Oriana Hood, owner of Pembroke Pee Wee Daycare & Little People Daycare School of Lehigh Valley, told the lawmakers that childcare centers face great uncertainty and daunting financial challenges as Pennsylvania struggles to regain some level of “normalcy.”
“We need help recouping monies lost; we need help to open and remain functional until everyone feels comfortable coming back, she said. “I pray that the businesses I have worked so hard to make a success can remain intact. But for all of this to happen we need funds to operate.

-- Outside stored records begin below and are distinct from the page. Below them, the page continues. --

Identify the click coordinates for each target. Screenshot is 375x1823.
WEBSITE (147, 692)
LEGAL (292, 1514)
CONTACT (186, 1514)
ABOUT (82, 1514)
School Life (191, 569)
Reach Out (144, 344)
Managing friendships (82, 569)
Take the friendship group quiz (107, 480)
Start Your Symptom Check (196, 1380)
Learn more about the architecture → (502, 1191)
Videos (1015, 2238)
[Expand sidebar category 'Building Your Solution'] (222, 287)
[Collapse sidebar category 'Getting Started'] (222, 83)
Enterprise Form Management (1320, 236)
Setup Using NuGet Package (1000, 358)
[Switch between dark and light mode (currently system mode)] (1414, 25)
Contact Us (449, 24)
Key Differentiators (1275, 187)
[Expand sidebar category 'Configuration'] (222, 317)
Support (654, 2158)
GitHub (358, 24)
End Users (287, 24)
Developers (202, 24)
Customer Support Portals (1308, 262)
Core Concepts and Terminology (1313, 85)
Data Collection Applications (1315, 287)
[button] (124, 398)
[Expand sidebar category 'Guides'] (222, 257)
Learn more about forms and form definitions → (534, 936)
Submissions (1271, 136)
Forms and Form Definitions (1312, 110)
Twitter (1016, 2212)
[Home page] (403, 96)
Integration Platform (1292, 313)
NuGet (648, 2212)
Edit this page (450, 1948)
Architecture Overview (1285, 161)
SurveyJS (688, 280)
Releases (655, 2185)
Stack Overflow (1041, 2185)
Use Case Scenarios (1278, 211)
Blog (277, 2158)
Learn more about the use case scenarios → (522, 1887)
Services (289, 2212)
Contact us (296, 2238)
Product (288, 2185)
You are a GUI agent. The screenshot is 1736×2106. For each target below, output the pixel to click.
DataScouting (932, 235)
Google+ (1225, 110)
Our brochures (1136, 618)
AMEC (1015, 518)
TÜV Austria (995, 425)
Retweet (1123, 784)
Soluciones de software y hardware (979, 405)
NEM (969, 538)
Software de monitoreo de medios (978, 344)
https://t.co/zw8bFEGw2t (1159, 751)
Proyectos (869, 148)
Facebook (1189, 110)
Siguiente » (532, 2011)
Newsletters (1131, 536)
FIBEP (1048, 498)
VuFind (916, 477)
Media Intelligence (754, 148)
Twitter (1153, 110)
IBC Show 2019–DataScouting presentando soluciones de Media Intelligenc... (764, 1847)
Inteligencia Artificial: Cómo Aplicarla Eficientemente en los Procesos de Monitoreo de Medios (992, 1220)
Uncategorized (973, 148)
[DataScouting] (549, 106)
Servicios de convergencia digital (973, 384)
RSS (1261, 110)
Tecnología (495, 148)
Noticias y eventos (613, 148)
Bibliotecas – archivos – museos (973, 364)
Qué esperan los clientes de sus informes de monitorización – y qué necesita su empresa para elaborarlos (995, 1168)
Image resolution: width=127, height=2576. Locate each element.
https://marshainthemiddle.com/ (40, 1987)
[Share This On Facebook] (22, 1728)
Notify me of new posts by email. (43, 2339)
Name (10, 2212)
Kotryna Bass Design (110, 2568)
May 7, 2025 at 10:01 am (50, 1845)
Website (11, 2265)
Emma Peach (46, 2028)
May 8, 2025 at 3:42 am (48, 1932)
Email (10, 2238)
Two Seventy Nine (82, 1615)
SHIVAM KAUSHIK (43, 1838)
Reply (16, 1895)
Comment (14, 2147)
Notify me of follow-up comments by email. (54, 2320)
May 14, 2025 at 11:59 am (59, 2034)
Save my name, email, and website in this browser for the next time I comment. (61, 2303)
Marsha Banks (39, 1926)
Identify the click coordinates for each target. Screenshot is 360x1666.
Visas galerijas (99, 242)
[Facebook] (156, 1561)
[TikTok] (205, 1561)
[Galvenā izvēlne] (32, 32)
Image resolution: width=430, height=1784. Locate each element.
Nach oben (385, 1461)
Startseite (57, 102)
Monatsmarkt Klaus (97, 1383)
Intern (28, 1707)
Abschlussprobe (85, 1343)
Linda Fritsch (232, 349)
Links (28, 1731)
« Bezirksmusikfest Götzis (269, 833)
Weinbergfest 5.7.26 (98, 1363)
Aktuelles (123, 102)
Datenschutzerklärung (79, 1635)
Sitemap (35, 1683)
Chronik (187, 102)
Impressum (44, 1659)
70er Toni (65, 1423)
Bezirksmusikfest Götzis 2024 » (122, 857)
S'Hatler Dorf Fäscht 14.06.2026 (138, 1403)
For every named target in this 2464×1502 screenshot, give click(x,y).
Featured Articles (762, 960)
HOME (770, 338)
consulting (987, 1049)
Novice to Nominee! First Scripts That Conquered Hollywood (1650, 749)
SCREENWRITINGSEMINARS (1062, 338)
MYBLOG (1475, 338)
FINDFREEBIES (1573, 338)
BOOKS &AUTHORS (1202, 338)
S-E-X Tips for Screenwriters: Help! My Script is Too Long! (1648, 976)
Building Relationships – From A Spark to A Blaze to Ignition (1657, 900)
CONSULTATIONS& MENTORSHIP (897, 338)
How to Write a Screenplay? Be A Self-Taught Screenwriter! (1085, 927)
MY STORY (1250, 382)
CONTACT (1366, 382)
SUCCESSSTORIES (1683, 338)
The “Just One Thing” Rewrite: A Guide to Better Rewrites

Joining Campanini and Hood, the following testified:
- Jen DeBell, executive director, Pennsylvania Association for the Education of Young Children;
- Donna Cooper, executive director, Public Citizens for Children and Youth;
- Cara Ciminillo, executive director, Trying Together;
- Damaris Alvarado-Rodriguez, executive director, Children’s Playhouse Early Learning Center;
- Laura Heckart, director, Albright Early Learning Center;
- Laura Crispin, Professor of Economics, Saint Joseph’s University;
- Kate Reber, parent; and
- Beckey Flaherty, executive director, Shady Lane School
In addition to Boscola, Schwank and Williams, the following senators participated: Pam Iovino (D-Allegheny), Maria Collett (D-Bucks/Montgomery), John Blake (D-Lackawanna) and Shariff Street (D-Phila.) Joining Sturla, Fiedler and Daley were the following House Legislators: Sara Innamorato (D-Allegheny), Ed Gainey (D-Allegheny), Joe Webster (D-Montgomery) and Dan Miller (D-Allegheny).
A full recording of the hearing will be available at senatorboscola.com/policy.